● What you need to do:
**a)** According to the Irreverent entry, which production company made the series?
**b)** Please copy everything from "Irreverent is an" down to "new church minister." in the Irreverent entry, substituting "robbery" for "heist".
**c)** Pick up the Irreverent entry after its final sentence and keep writing.

● Provided passage:
______________________________
- Genre: Comedy; Drama; Crime;
- Created by: Paddy Macrae
- Written by: Paddy Macrae; Andrew Knight; Andrew Anastasios; Angela McDonald; Dan Knight; Darlene Johnson;
- Directed by: Jonathan Teplitzky; Lucy Gaffy;
- Starring: Colin Donnell; Kylie Bracknell; Wayne Blair;
- Composer: David Hirschfelder
- Country of origin: Australia
- Original language: English
- No. of series: 1
- No. of episodes: 10

Production
- Executive producers: Debbie Lee; Paddy Macrae; Alastair Mackinnon; Andrew Knight;
- Producers: Andrew Knight; Tom Hoffie;
- Cinematography: Gary Phillips; Murray Lui;
- Camera setup: Multi-camera
- Running time: 47 minutes
- Production company: Matchbox Pictures

Original release
- Network: Peacock; Netflix;
- Release: 30 November 2022

= Irreverent =

Australian drama television miniseries

Irreverent is an Australian drama television miniseries that was released on 30 November 2022 on Peacock in the United States and on 4 December 2022 on Netflix in Australia and New Zealand. Irreverent follows the story of an American criminal who bungles a heist and is forced to hide out in a small Australian reef town in Far North Queensland posing as the new church minister.
______________________________
● Data provided:
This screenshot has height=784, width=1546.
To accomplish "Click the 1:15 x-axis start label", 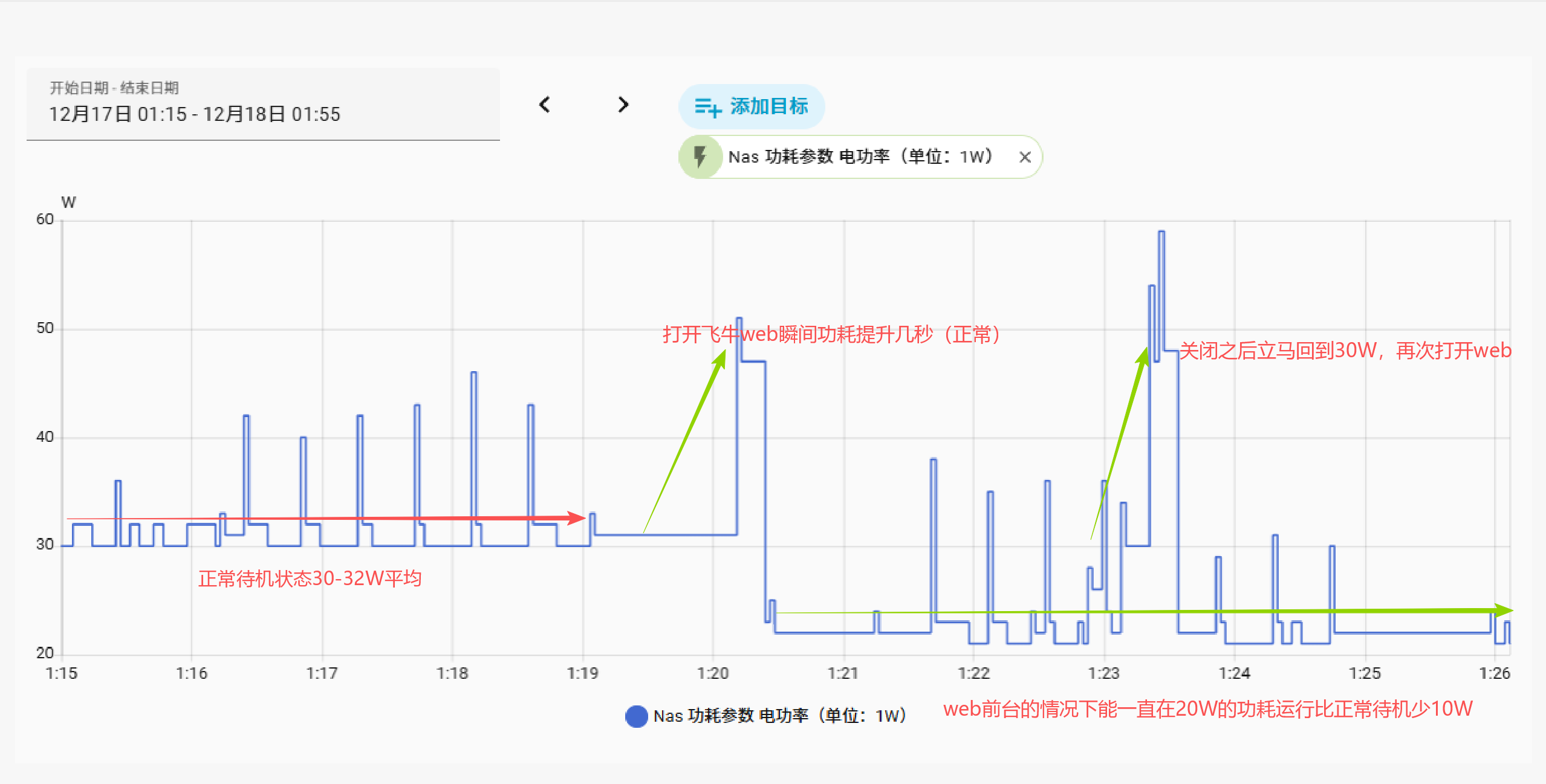I will 62,673.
______________________________
● Answers to each task:
**a)** Matchbox Pictures

**b)**
Irreverent is an Australian drama television miniseries that was released on 30 November 2022 on Peacock in the United States and on 4 December 2022 on Netflix in Australia and New Zealand. Irreverent follows the story of an American criminal who bungles a robbery and is forced to hide out in a small Australian reef town in Far North Queensland posing as the new church minister.

**c)**
In April 2023, the series was cancelled after one season.

==Episodes==

| No. | Title | Directed by | Written by | Original release date |
| 1 | "The Lord Giveth and the Lord Taketh Away" | Jonathan Teplitzky | Paddy Macrae and Dan Knight | 30 November 2022 |
Paulo, a Chicago criminal, accidentally kills the son of a Chicago criminal family during a standoff. He grabs a bag containing $1.6m and runs for his life, boarding a plane at O'Hare Airport bound for the Gold Coast, Australia. He sits next to Mackenzie, a priest posted to the remote parish of Clump in Far North Queensland. Mackenzie is distraught that his wife has left him, and they end up drinking at the same hotel bar after arrival. Paulo passes out and Mackenzie steals the bag of cash, buys a car and lives it up on the Gold Coast. Paulo, realising his life is in danger from the crims in Chicago, heads north to Clump in a church-owned hearse with no air-conditioning to assume Mackenzie's identity. He is arrested on arrival for dangerous driving without a licence (he knocks over the town's only electricity connection) by Piper, the local and only police officer. Despite the hot, remote location with poor cell phone service, almost no internet, and a small town of eccentrics, he needs to stay and hide out. In his small church and manse, he finds Mackenzie's belongings that have been sent ahead, and a 16-year-old girl, Daisy, who had been in trouble with the law and whom he lets stay.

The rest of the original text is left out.